→ Exercise directions: Rewrite all of the entries below, replacing every "Instruction" with "Command" and leaving everything else unchanged.

→ Record set:
======

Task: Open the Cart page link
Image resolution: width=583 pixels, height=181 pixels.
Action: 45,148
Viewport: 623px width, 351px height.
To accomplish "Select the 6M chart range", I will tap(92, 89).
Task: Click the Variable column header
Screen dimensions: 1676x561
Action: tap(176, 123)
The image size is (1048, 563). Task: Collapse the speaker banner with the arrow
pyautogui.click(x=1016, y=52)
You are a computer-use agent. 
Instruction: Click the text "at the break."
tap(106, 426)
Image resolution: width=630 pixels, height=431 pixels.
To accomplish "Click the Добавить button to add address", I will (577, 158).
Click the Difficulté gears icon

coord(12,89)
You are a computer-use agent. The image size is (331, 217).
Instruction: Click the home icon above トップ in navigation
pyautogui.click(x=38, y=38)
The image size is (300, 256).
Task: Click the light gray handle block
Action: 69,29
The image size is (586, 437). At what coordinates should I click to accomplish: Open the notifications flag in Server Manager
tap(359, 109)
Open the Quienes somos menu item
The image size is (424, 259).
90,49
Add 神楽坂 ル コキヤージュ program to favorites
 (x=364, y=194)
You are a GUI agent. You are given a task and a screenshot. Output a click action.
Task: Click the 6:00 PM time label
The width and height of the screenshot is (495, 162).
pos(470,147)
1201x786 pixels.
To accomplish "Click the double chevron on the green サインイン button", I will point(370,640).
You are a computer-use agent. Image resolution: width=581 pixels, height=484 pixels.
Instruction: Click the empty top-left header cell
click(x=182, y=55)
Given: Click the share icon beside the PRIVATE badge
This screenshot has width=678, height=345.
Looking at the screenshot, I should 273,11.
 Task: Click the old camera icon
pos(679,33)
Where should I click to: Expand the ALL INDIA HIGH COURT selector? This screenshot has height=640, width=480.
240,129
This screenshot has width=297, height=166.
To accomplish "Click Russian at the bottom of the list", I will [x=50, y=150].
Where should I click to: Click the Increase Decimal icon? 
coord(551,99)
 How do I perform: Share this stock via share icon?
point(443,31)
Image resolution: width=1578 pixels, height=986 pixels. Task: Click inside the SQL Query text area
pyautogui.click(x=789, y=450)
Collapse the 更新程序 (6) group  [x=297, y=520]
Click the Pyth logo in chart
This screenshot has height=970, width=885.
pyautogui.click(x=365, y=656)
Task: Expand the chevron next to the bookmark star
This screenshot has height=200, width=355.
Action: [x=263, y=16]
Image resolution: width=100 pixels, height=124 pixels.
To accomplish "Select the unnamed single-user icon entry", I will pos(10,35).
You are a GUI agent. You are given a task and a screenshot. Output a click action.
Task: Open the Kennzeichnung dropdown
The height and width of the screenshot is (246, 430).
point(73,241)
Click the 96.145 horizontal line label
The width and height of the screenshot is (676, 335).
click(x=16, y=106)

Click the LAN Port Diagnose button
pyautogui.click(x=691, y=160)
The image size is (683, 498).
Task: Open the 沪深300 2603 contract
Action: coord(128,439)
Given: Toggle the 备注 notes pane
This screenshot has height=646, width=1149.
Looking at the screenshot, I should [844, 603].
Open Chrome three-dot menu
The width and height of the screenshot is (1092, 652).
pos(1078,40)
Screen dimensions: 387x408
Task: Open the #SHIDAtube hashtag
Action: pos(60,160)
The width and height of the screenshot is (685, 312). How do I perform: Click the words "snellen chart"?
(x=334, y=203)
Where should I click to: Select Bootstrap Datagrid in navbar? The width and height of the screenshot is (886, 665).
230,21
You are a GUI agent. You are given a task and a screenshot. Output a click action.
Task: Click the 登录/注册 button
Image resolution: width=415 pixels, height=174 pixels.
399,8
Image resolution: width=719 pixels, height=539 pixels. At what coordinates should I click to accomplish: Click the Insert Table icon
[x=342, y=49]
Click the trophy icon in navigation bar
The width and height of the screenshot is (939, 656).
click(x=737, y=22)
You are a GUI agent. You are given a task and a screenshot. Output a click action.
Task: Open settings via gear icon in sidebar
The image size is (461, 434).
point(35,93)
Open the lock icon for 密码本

======

→ Reply to the exercise:
Task: Open the Cart page link
Image resolution: width=583 pixels, height=181 pixels.
Action: 45,148
Viewport: 623px width, 351px height.
To accomplish "Select the 6M chart range", I will tap(92, 89).
Task: Click the Variable column header
Screen dimensions: 1676x561
Action: tap(176, 123)
The image size is (1048, 563). Task: Collapse the speaker banner with the arrow
pyautogui.click(x=1016, y=52)
You are a computer-use agent. 
Command: Click the text "at the break."
tap(106, 426)
Image resolution: width=630 pixels, height=431 pixels.
To accomplish "Click the Добавить button to add address", I will (577, 158).
Click the Difficulté gears icon

coord(12,89)
You are a computer-use agent. The image size is (331, 217).
Command: Click the home icon above トップ in navigation
pyautogui.click(x=38, y=38)
The image size is (300, 256).
Task: Click the light gray handle block
Action: 69,29
The image size is (586, 437). At what coordinates should I click to accomplish: Open the notifications flag in Server Manager
tap(359, 109)
Open the Quienes somos menu item
The image size is (424, 259).
90,49
Add 神楽坂 ル コキヤージュ program to favorites
 (x=364, y=194)
You are a GUI agent. You are given a task and a screenshot. Output a click action.
Task: Click the 6:00 PM time label
The width and height of the screenshot is (495, 162).
pos(470,147)
1201x786 pixels.
To accomplish "Click the double chevron on the green サインイン button", I will point(370,640).
You are a computer-use agent. Image resolution: width=581 pixels, height=484 pixels.
Command: Click the empty top-left header cell
click(x=182, y=55)
Given: Click the share icon beside the PRIVATE badge
This screenshot has width=678, height=345.
Looking at the screenshot, I should 273,11.
 Task: Click the old camera icon
pos(679,33)
Where should I click to: Expand the ALL INDIA HIGH COURT selector? This screenshot has height=640, width=480.
240,129
This screenshot has width=297, height=166.
To accomplish "Click Russian at the bottom of the list", I will [x=50, y=150].
Where should I click to: Click the Increase Decimal icon? 
coord(551,99)
 How do I perform: Share this stock via share icon?
point(443,31)
Image resolution: width=1578 pixels, height=986 pixels. Task: Click inside the SQL Query text area
pyautogui.click(x=789, y=450)
Collapse the 更新程序 (6) group  [x=297, y=520]
Click the Pyth logo in chart
This screenshot has height=970, width=885.
pyautogui.click(x=365, y=656)
Task: Expand the chevron next to the bookmark star
This screenshot has height=200, width=355.
Action: [x=263, y=16]
Image resolution: width=100 pixels, height=124 pixels.
To accomplish "Select the unnamed single-user icon entry", I will pos(10,35).
You are a GUI agent. You are given a task and a screenshot. Output a click action.
Task: Open the Kennzeichnung dropdown
The height and width of the screenshot is (246, 430).
point(73,241)
Click the 96.145 horizontal line label
The width and height of the screenshot is (676, 335).
click(x=16, y=106)

Click the LAN Port Diagnose button
pyautogui.click(x=691, y=160)
The image size is (683, 498).
Task: Open the 沪深300 2603 contract
Action: coord(128,439)
Given: Toggle the 备注 notes pane
This screenshot has height=646, width=1149.
Looking at the screenshot, I should [844, 603].
Open Chrome three-dot menu
The width and height of the screenshot is (1092, 652).
pos(1078,40)
Screen dimensions: 387x408
Task: Open the #SHIDAtube hashtag
Action: pos(60,160)
The width and height of the screenshot is (685, 312). How do I perform: Click the words "snellen chart"?
(x=334, y=203)
Where should I click to: Select Bootstrap Datagrid in navbar? The width and height of the screenshot is (886, 665).
230,21
You are a GUI agent. You are given a task and a screenshot. Output a click action.
Task: Click the 登录/注册 button
Image resolution: width=415 pixels, height=174 pixels.
399,8
Image resolution: width=719 pixels, height=539 pixels. At what coordinates should I click to accomplish: Click the Insert Table icon
[x=342, y=49]
Click the trophy icon in navigation bar
The width and height of the screenshot is (939, 656).
click(x=737, y=22)
You are a GUI agent. You are given a task and a screenshot. Output a click action.
Task: Open settings via gear icon in sidebar
The image size is (461, 434).
point(35,93)
Open the lock icon for 密码本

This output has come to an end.